Yeah, but my FF helmet is made of bacon. I'm not sure if that would help.

george


----------



## Mellow Yellow (Sep 5, 2003)

*Tell your friend...*

to put on full DH armor then walk out into the deep woods where mountain lions are seen, then let us know.

Me thinks that if a mountain lion isn't afraid of taking on moose, byson, etc; some 200 lb guy dressed like Darth Vader won't slow it down much.


----------



## AlanB (Jan 12, 2004)

*I'm gonna glue some eyes on the back of my helmet.*

Not only will it scare off the cougars, it'll p!ss off the rider behind me. Especially if I add a smile with a big tongue hanging out!

Alan


----------



## CraigH (Dec 22, 2003)

Okay, I'm not riding behind you anymore!


----------



## screampint (Dec 10, 2001)

*Does it count if....*



AlanB said:


> Not only will it scare off the cougars, it'll p!ss off the rider behind me. Especially if I add a smile with a big tongue hanging out!
> 
> Alan


your kids think you have eyes on the back of your head? Not just my own, but also the kids at the middle school where I used to work.


----------



## milroy (Jan 15, 2004)

*Lions - Horses etc*



Locoman said:


> I wouldn't try to see if this 'experiment' works, but it kinda makes sense. I was riding on a trail passing a horse once and it started to freak out when it got near me. The rider shouted for me to take off my helmet, which I did. Once the helmet was off the horse calmed down. Wearing the helmet the horse didn't seem to recognize me as being a person(?)... So maybe the more bizarre you look to the lion the less you look like prey?


I understand your rational and it's true, horses (and dogs) will respond differently to someone wearing a helmet or sun glasses.
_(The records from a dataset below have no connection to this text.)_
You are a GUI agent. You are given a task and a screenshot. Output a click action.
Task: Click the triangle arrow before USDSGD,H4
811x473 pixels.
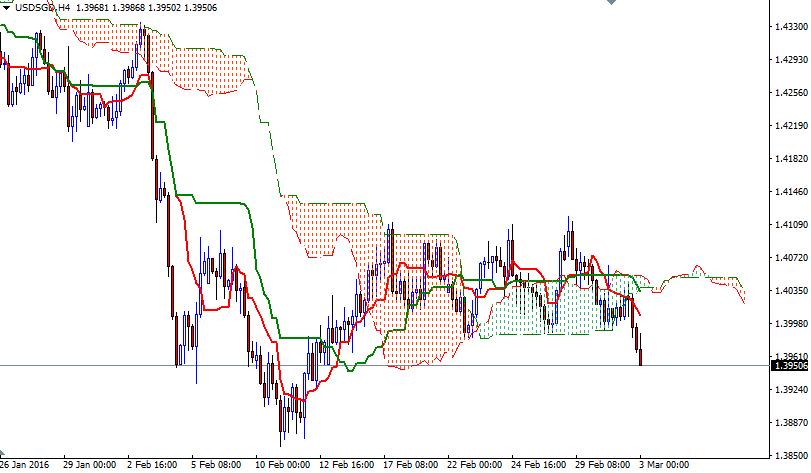pyautogui.click(x=6, y=7)
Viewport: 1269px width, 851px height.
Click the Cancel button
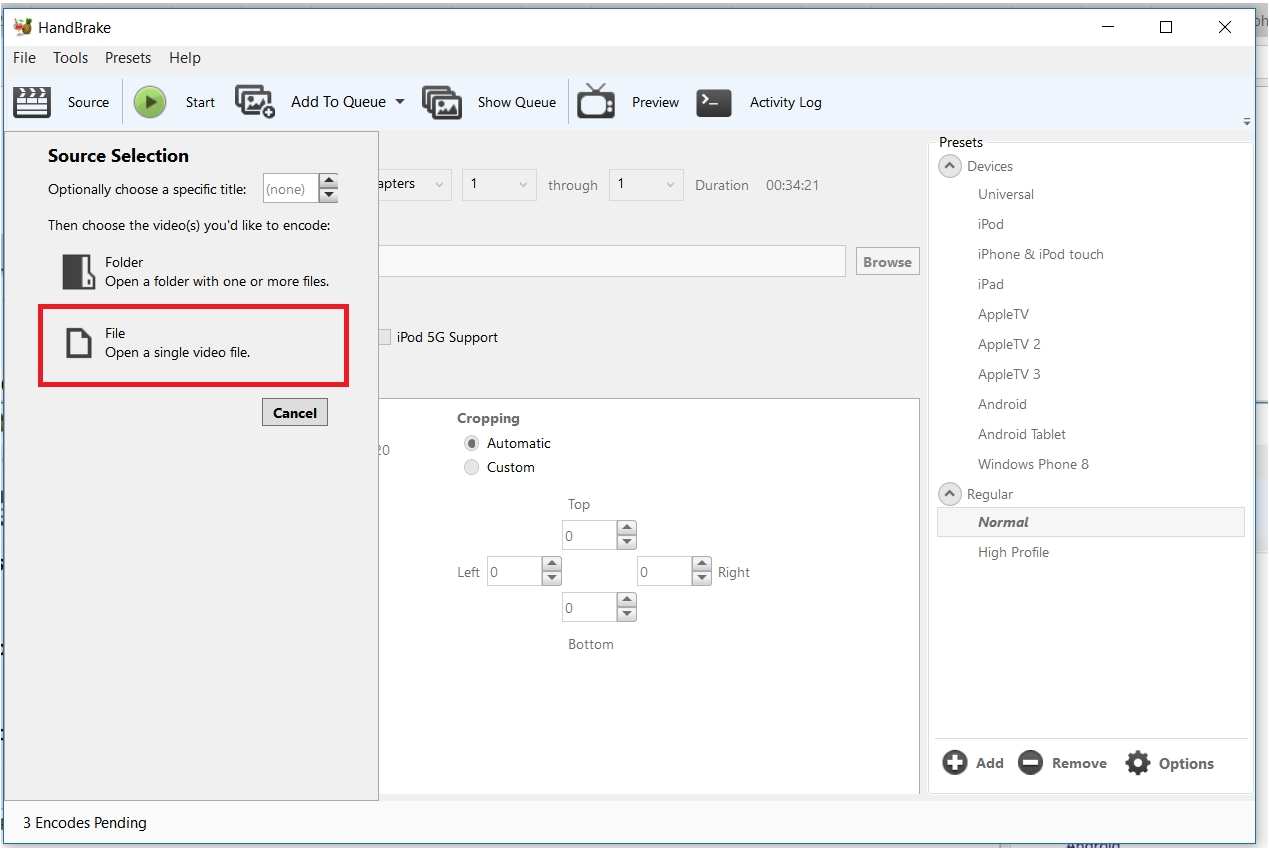point(295,413)
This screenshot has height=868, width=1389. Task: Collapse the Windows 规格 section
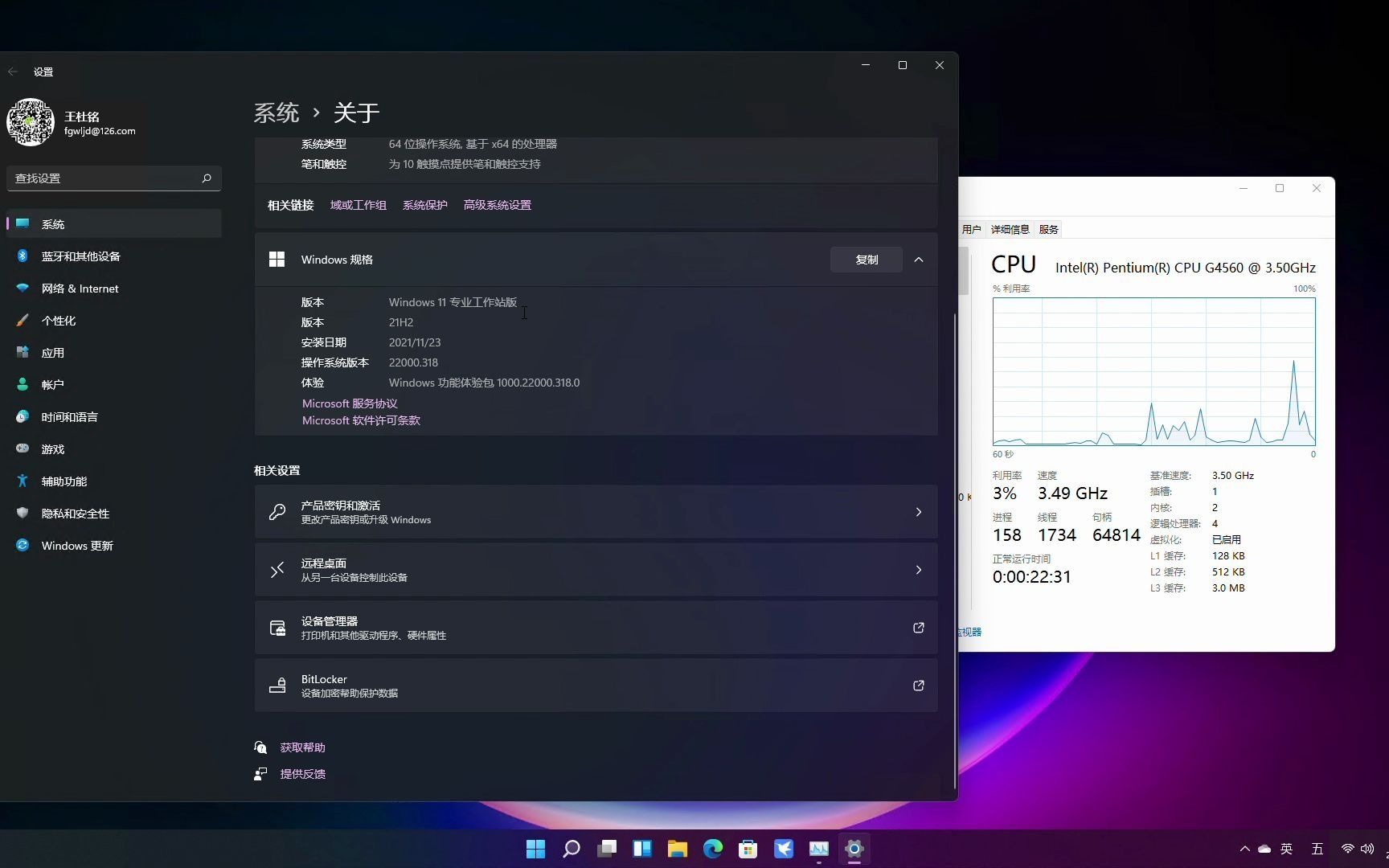pos(919,259)
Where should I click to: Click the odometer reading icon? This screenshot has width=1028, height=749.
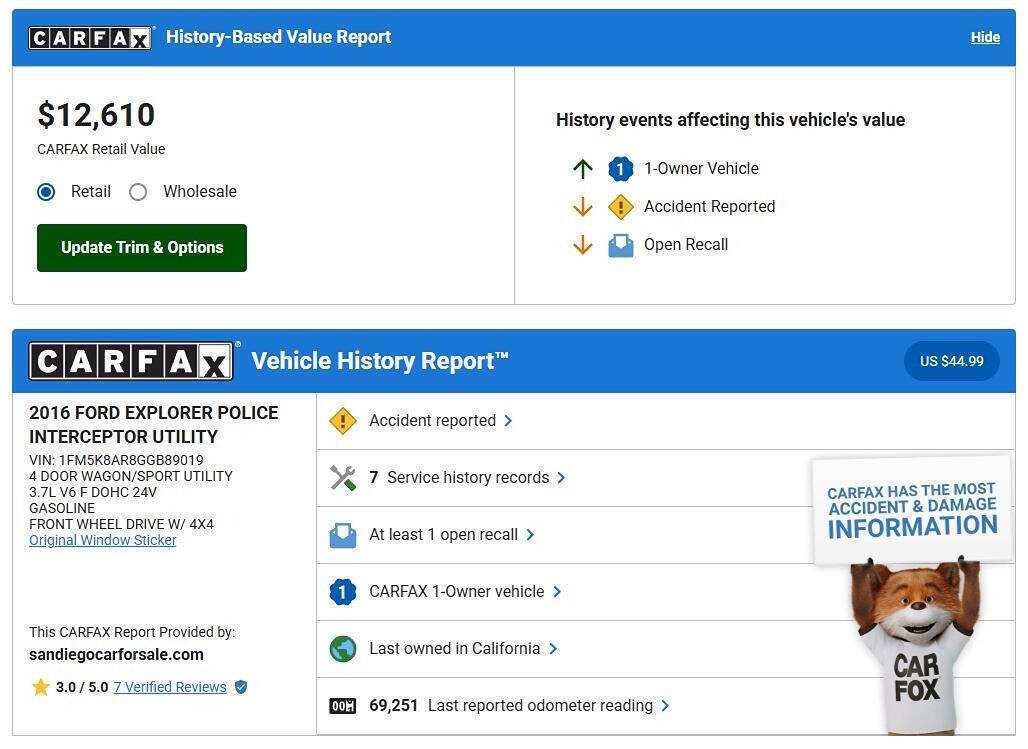click(342, 706)
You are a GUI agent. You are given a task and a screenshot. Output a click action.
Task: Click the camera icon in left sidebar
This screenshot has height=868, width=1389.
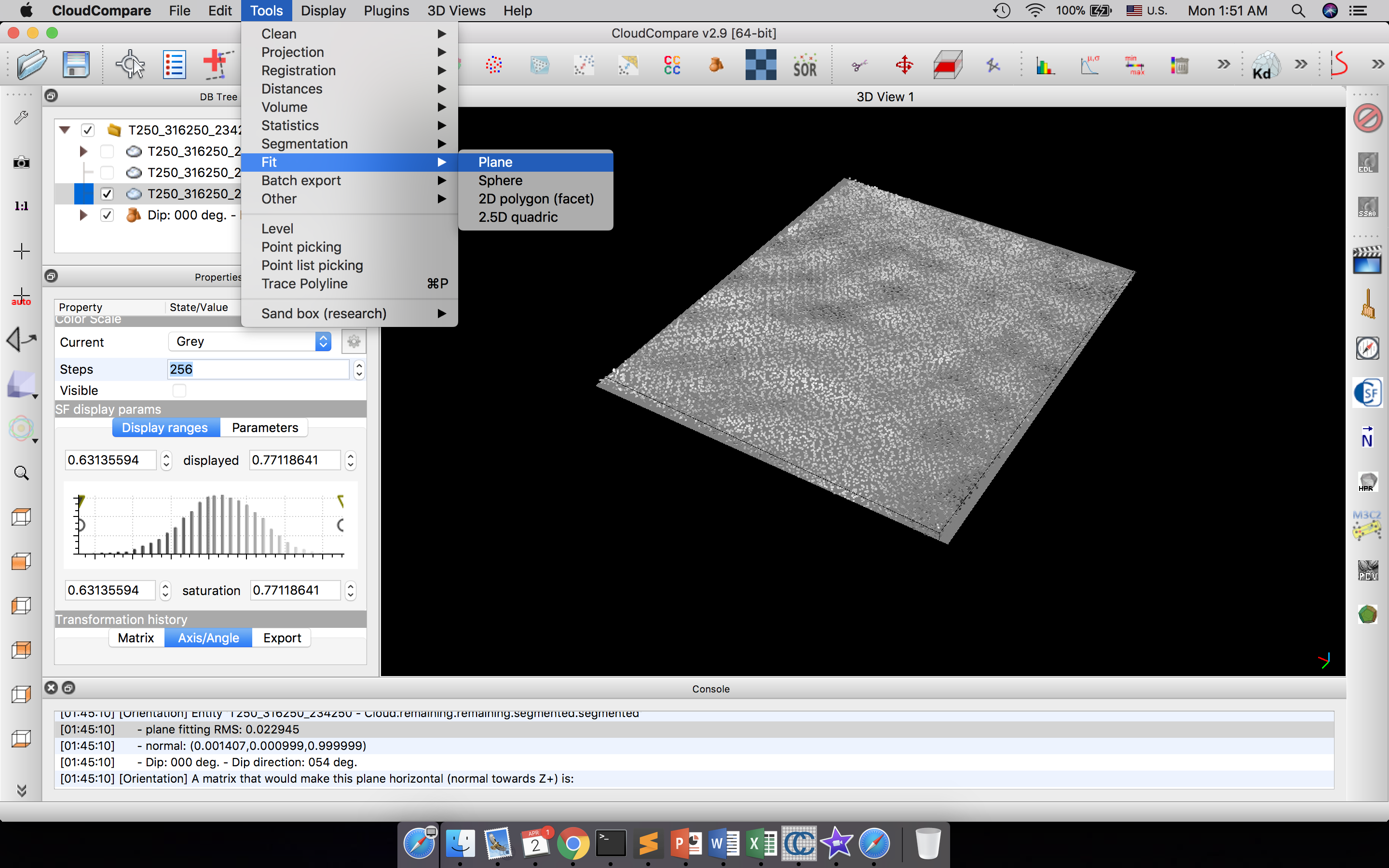tap(21, 163)
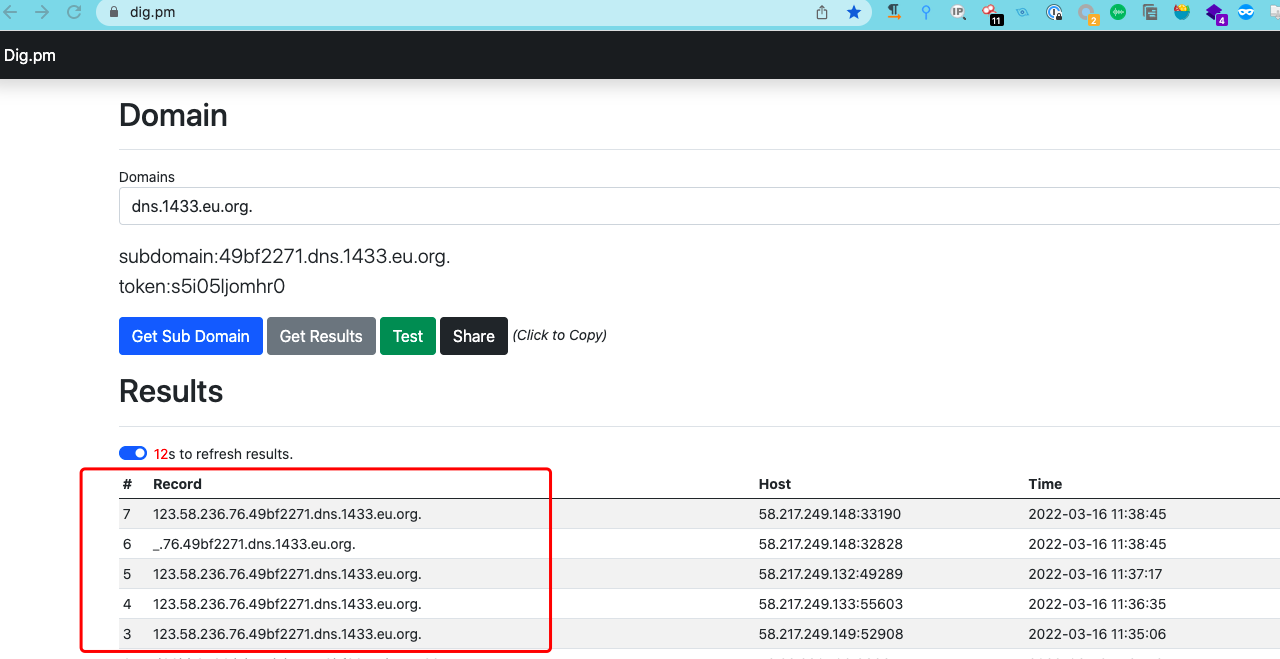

Some dogs go completly bonkers if you approach them in a full face motorbike helment with the visor down.

However, I don't know if horses are too much like big cats in this respect. Horses have the only defence of running and are naturally a "flight" animal. I'd imagine that predators like lions etc, at the top of there food chain aren't really scared of very much. Cats are naturally inquisitive anyways.

BTW these are just my thoughts on the matter.

Maybe you should consider carrying a vacuum cleaner...


----------